The Most Traded Stock Market Indices
Although there are many stock market indices, there are a few that are more regularly traded across the financial markets. Some of these indices are:
- The Dow Jones Industrial Average – Commonly referred to as “the Dow”, this index includes stocks of the top 30 companies in the United States in terms of size and influence. The Dow is price weighted which means that it derives its value from the weighted average of the prices of these 30 stocks. The value of the Dow represents approximately 25% of the value of the US stock market.
- The S&P 500 Index – This index is the Standard and Poor’s 500 index and it is a portfolio of the 500 most traded stocks in the US stock market. Since the value of this index represents as much as 80% of the US stock market, it gives a good indication of the performance of the entire stock market. The S&P 500 is market-weighted rather than price weighted. The value, therefore, depends on the market capitalisation of the relevant stocks included.
- The Wilshire 5000 index includes stocks of almost every publicly-traded company headquartered in the USA. Because of this, it is also referred to as the “total market” index.
- The Nasdaq Composite Index – This index is more specialised than the others because it is comprised solely of technology stocks. It is market-weighted and includes all the stocks that are traded on the Nasdaq stock exchange. Not all stocks in the Nasdaq, are of companies that are headquartered in the US.
Advantages and Disadvantages of Trading Indices Through CFD Trading
Stock market indices are often traded through CFD trading. Trading indices via CFDs will allow the trader to trade on margin and to benefit from leverage. This means that the trader may purchase a certain number of contracts with a smaller account size, compared to what would be required to purchase each individual stock included in the index.
CFD brokers often offer margin to trade indices such as London Capital Group who offer margins as low as 0.20%. In addition to trading with leverage, a trader can both buy and sell contracts, giving the opportunity to benefit regardless of how the market is moving. Below are some of the trading conditions for Index futures with London Capital Group. For more details visit the LCG website.

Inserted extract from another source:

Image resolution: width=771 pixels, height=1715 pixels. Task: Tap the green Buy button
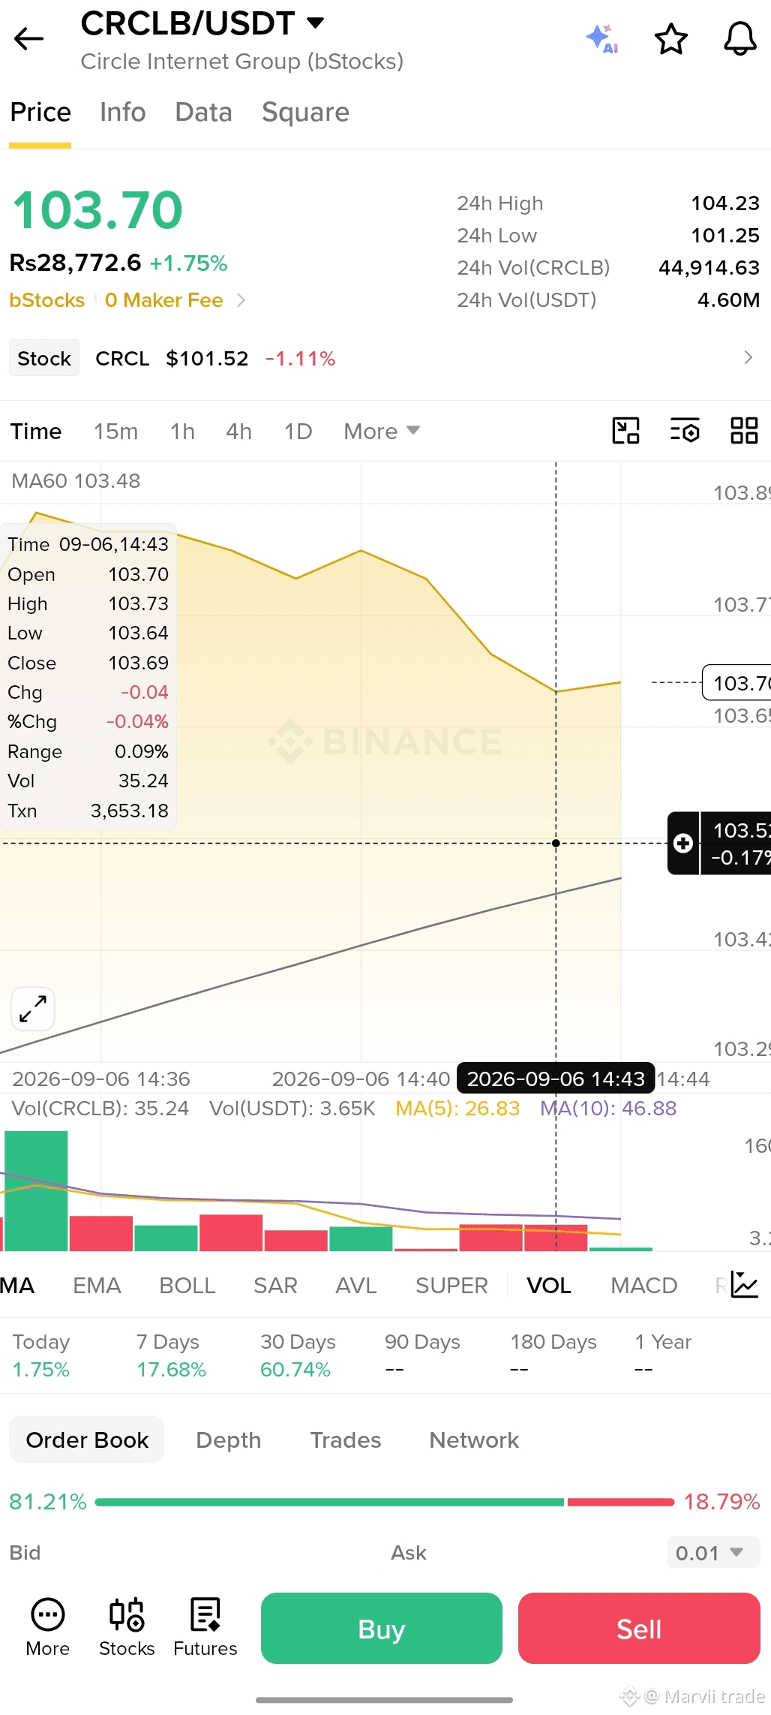(x=382, y=1628)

|Market||Min Spread||Min trade size||Value of 1 point/lot||Guaranteed Stop charge||Margin required|
|Wall Street||5||0.1 lot||$10||4||0.20%|
|Germany 30||3||0.1 lot||€10||4||0.20%|
|US 500||0.8||0.1 lot||$50||0.8||0.20%|
|US Tech 100||2||0.1lot||$100||0.8||0.20%|
|France 40||4||0.1 lot||€10||4||0.40%|
|Japan 225||15||0.1 lot||$5||10||0.40%|
*All information collected from https://www.lcg.com/uk/, see website for full terms and conditions. Example is for illustrative purposes only. Your capital is at risk. Last updated on February 1, 2017.
Another advantage of trading indices with a CFD broker like London Capital Group is that they usually do not charge a commission on the trades. The broker instead makes their profit from the spread.
One of the advantages of trading indices through CFD trading is also a disadvantage. Traders who decide to take advantage of the margin offered by brokers will have increased the upside when the trade goes in favour of the trader, however, the risks will also be magnified if a trade goes against them. Traders should therefore not trade more than they can afford to lose since they could lose 100% or more of their original investment.
Stock market indices are a statistical representation of a portion of the stock market. They may be price weighted or market-weighted and often act as benchmarks of the performance of the market. A stock market index may be traded through CFD trading which may magnify returns, but which may also magnify the risks.